*TASK PROMPT*.
Would you transcribe all of the data exactly, down to the last character?

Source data
○ ○ ○ ○ ○

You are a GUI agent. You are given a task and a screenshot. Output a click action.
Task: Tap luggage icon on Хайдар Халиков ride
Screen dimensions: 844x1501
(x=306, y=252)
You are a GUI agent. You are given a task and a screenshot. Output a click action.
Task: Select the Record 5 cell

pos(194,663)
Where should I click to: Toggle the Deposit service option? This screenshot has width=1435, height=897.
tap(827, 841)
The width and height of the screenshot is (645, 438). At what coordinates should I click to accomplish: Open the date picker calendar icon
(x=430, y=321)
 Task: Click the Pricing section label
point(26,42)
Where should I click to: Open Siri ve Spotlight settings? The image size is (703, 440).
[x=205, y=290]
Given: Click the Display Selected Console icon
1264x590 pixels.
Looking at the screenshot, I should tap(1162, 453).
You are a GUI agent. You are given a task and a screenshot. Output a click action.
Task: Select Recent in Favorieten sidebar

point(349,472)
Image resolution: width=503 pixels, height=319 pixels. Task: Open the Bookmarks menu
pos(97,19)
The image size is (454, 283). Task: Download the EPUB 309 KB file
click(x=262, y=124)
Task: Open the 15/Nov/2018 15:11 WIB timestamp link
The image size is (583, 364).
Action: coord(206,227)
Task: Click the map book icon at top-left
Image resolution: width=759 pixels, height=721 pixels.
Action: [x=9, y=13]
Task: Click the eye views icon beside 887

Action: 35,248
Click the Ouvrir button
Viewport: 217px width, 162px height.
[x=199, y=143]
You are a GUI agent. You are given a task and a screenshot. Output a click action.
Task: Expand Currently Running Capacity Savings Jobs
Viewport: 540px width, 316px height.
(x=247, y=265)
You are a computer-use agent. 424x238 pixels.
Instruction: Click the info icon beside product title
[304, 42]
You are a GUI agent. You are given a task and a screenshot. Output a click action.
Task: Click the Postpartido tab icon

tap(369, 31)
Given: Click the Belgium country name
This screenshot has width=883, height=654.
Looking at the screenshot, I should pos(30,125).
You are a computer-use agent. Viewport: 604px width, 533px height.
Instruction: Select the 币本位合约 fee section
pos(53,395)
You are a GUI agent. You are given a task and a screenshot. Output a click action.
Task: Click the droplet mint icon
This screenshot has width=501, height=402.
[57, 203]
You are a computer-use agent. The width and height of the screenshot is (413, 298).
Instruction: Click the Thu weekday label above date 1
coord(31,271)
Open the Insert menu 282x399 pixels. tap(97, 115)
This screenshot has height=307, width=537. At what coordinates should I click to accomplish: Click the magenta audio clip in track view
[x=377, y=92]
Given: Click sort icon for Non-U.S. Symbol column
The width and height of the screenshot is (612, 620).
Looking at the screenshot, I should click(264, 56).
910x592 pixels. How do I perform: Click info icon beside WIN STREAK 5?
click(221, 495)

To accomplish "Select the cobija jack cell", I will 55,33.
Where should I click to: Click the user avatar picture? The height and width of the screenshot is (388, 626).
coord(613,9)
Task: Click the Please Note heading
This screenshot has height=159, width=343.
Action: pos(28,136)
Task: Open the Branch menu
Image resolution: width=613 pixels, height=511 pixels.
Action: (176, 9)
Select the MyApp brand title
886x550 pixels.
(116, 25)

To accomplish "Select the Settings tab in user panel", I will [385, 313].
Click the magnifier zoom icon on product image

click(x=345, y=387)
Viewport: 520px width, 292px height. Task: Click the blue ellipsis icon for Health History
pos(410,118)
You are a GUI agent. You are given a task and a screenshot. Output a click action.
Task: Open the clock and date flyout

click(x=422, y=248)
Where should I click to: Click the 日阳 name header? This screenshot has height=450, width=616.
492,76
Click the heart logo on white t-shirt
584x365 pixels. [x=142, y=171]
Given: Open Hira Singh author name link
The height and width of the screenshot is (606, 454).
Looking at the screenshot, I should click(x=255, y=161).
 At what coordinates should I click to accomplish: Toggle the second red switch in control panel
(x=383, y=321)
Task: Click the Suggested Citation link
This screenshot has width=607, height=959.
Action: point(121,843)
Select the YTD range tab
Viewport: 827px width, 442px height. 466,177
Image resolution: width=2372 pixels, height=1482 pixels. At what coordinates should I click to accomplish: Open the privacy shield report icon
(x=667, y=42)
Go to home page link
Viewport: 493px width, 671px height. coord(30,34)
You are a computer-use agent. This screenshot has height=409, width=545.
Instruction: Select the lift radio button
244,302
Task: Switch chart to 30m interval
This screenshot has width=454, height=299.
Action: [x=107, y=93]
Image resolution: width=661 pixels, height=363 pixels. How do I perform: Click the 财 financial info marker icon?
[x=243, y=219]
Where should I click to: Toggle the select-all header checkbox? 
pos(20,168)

○ ○ ○ ○ ○

*ANSWER*.
You are a GUI agent. You are given a task and a screenshot. Output a click action.
Task: Tap luggage icon on Хайдар Халиков ride
Screen dimensions: 844x1501
(x=306, y=252)
You are a GUI agent. You are given a task and a screenshot. Output a click action.
Task: Select the Record 5 cell

pos(194,663)
Where should I click to: Toggle the Deposit service option? This screenshot has width=1435, height=897.
tap(827, 841)
The width and height of the screenshot is (645, 438). At what coordinates should I click to accomplish: Open the date picker calendar icon
(x=430, y=321)
 Task: Click the Pricing section label
point(26,42)
Where should I click to: Open Siri ve Spotlight settings? The image size is (703, 440).
[x=205, y=290]
Given: Click the Display Selected Console icon
1264x590 pixels.
Looking at the screenshot, I should tap(1162, 453).
You are a GUI agent. You are given a task and a screenshot. Output a click action.
Task: Select Recent in Favorieten sidebar

point(349,472)
Image resolution: width=503 pixels, height=319 pixels. Task: Open the Bookmarks menu
pos(97,19)
The image size is (454, 283). Task: Download the EPUB 309 KB file
click(x=262, y=124)
Task: Open the 15/Nov/2018 15:11 WIB timestamp link
The image size is (583, 364).
Action: coord(206,227)
Task: Click the map book icon at top-left
Image resolution: width=759 pixels, height=721 pixels.
Action: [x=9, y=13]
Task: Click the eye views icon beside 887

Action: 35,248
Click the Ouvrir button
Viewport: 217px width, 162px height.
[x=199, y=143]
You are a GUI agent. You are given a task and a screenshot. Output a click action.
Task: Expand Currently Running Capacity Savings Jobs
Viewport: 540px width, 316px height.
(x=247, y=265)
You are a computer-use agent. 424x238 pixels.
Instruction: Click the info icon beside product title
[304, 42]
You are a GUI agent. You are given a task and a screenshot. Output a click action.
Task: Click the Postpartido tab icon

tap(369, 31)
Given: Click the Belgium country name
This screenshot has width=883, height=654.
Looking at the screenshot, I should pos(30,125).
You are a computer-use agent. Viewport: 604px width, 533px height.
Instruction: Select the 币本位合约 fee section
pos(53,395)
You are a GUI agent. You are given a task and a screenshot. Output a click action.
Task: Click the droplet mint icon
This screenshot has width=501, height=402.
[57, 203]
You are a computer-use agent. The width and height of the screenshot is (413, 298).
Instruction: Click the Thu weekday label above date 1
coord(31,271)
Open the Insert menu 282x399 pixels. tap(97, 115)
This screenshot has height=307, width=537. At what coordinates should I click to accomplish: Click the magenta audio clip in track view
[x=377, y=92]
Given: Click sort icon for Non-U.S. Symbol column
The width and height of the screenshot is (612, 620).
Looking at the screenshot, I should click(264, 56).
910x592 pixels. How do I perform: Click info icon beside WIN STREAK 5?
click(221, 495)

To accomplish "Select the cobija jack cell", I will 55,33.
Where should I click to: Click the user avatar picture? The height and width of the screenshot is (388, 626).
coord(613,9)
Task: Click the Please Note heading
This screenshot has height=159, width=343.
Action: pos(28,136)
Task: Open the Branch menu
Image resolution: width=613 pixels, height=511 pixels.
Action: (176, 9)
Select the MyApp brand title
886x550 pixels.
(116, 25)

To accomplish "Select the Settings tab in user panel", I will [385, 313].
Click the magnifier zoom icon on product image

click(x=345, y=387)
Viewport: 520px width, 292px height. Task: Click the blue ellipsis icon for Health History
pos(410,118)
You are a GUI agent. You are given a task and a screenshot. Output a click action.
Task: Open the clock and date flyout

click(x=422, y=248)
Where should I click to: Click the 日阳 name header? This screenshot has height=450, width=616.
492,76
Click the heart logo on white t-shirt
584x365 pixels. [x=142, y=171]
Given: Open Hira Singh author name link
The height and width of the screenshot is (606, 454).
Looking at the screenshot, I should click(x=255, y=161).
 At what coordinates should I click to accomplish: Toggle the second red switch in control panel
(x=383, y=321)
Task: Click the Suggested Citation link
This screenshot has width=607, height=959.
Action: point(121,843)
Select the YTD range tab
Viewport: 827px width, 442px height. 466,177
Image resolution: width=2372 pixels, height=1482 pixels. At what coordinates should I click to accomplish: Open the privacy shield report icon
(x=667, y=42)
Go to home page link
Viewport: 493px width, 671px height. coord(30,34)
You are a computer-use agent. This screenshot has height=409, width=545.
Instruction: Select the lift radio button
244,302
Task: Switch chart to 30m interval
This screenshot has width=454, height=299.
Action: [x=107, y=93]
Image resolution: width=661 pixels, height=363 pixels. How do I perform: Click the 财 financial info marker icon?
[x=243, y=219]
Where should I click to: Toggle the select-all header checkbox? 
pos(20,168)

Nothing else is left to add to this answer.